La primera descripción del autismo la hizo Leo Kanner en 1943. A pesar de que el conocimiento de esta enfermedad cumplirá un siglo en 27 años, la naturaleza de este trastorno que afecta a cualidades tan humanas como el lenguaje y la interacción social sigue guardando muchas incógnitas. “Una de las más intrigantes para la mayoría de los investigadores son las causas, el origen, qué está detrás o no de un cuadro de autismo”, indica Simarro.

Cada cierto tiempo alguien se atreve a teorizar sobre su origen. Un ejemplo fue el de Andrew Wakefield, quien encabezó una polémica en los años noventa al afirmar que la vacuna trivalente (sarampión, paroditis y rubeola) podría aumentar el riesgo de padecer autismo.Un año antes de entrar en el nuevo milenio, la Administración de Alimentos y Medicamentos estadounidense (FDA), alertó de la exposición del mercurio en las vacunas a través del timerosal, un compuesto orgánico que se obtiene a través de este elemento que se usaba como conservante desde los años treinta.

Los autores de un estudio danés dieron carpetazo al asunto: «Los resultados no soportan una relación causal entre niños vacunados con vacunas ‘que contienen timerosal y el desarrollo de desórdenes del espectro autístico».“Esto se enmarca en una línea de descubrir, arrojar algo de luz, avanzar en por qué ha habido una mayor incidencia de autismo”, explica Simarro.

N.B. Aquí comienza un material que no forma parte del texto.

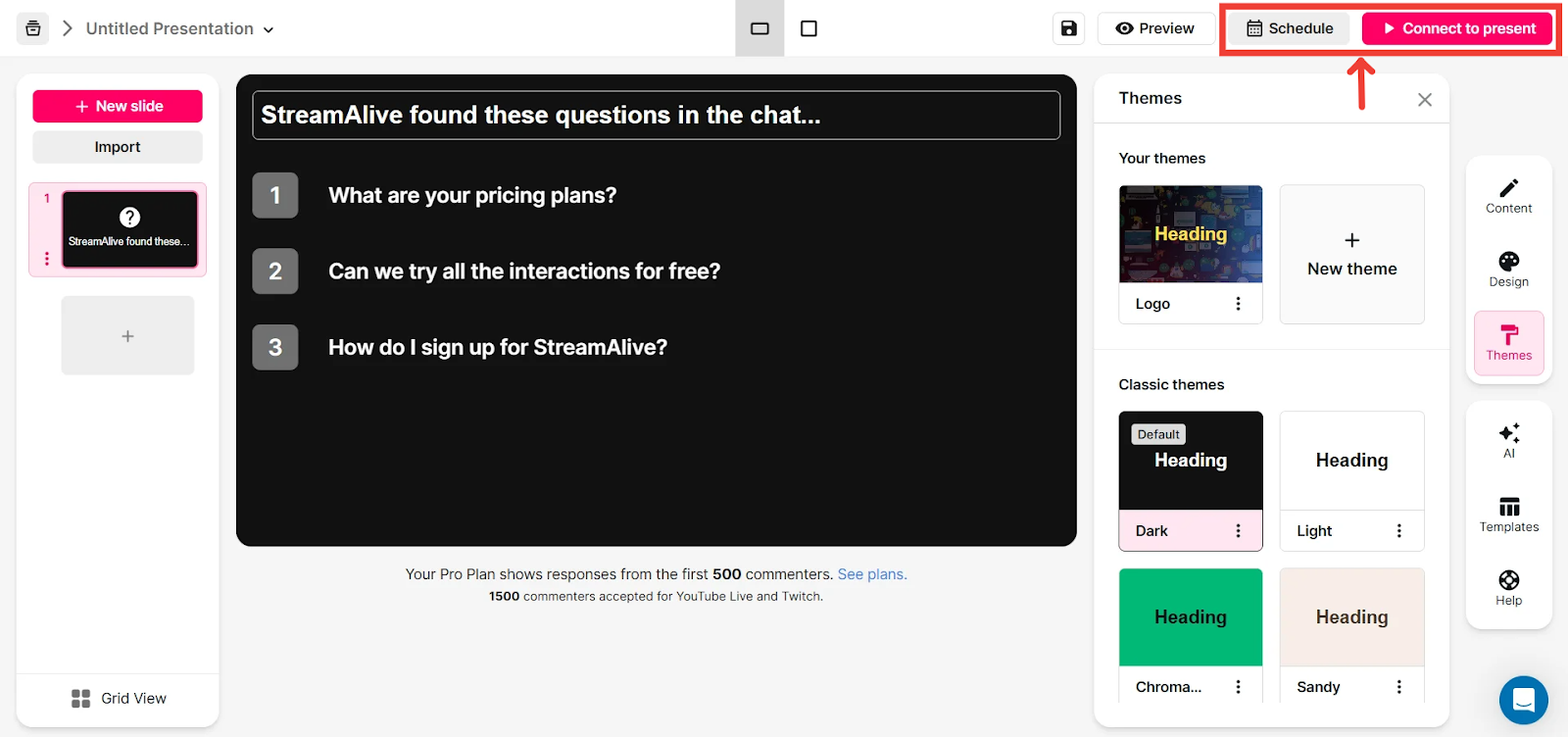Click the save disk icon
The width and height of the screenshot is (1568, 737).
tap(1068, 28)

¿Qué quedaría entonces por hacer para que las madres dejaran de tomar paracetamol? Según Júlvez, primero harían falta estudios de base biológica para afirmar lo que sostienen que sucede en nuestro cerebro. Harían falta también ensayos clínicos. Poner a animales y plantas bajo observación y ver qué sucede. “Es muy pronto para hacer una recomendación”, sostiene el investigador. Por lo que, hasta que no se produzca un gran avance en el conocimiento del autismo, el paracetamol podrá respirar unos años más.